- [EXERCISE]: Below is a listing. Gather each line of it that contains "height".

- [DATA EXTRACT]:
==============================

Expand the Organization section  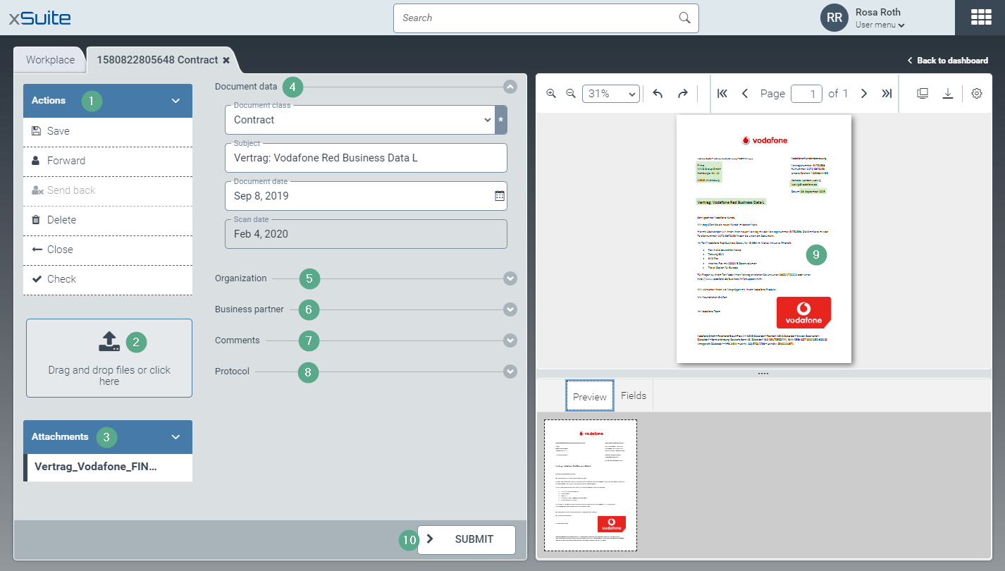[510, 278]
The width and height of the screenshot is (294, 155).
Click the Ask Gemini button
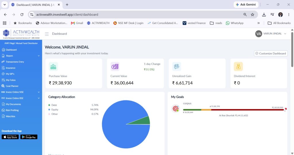[246, 5]
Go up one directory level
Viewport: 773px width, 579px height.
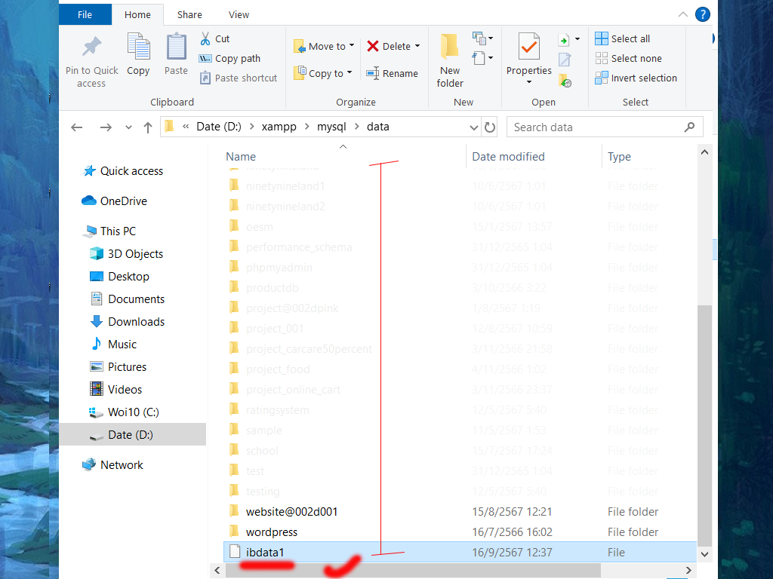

==============================

- [RESULT BELOW]:
The width and height of the screenshot is (294, 155).
Viewport: 773px width, 579px height.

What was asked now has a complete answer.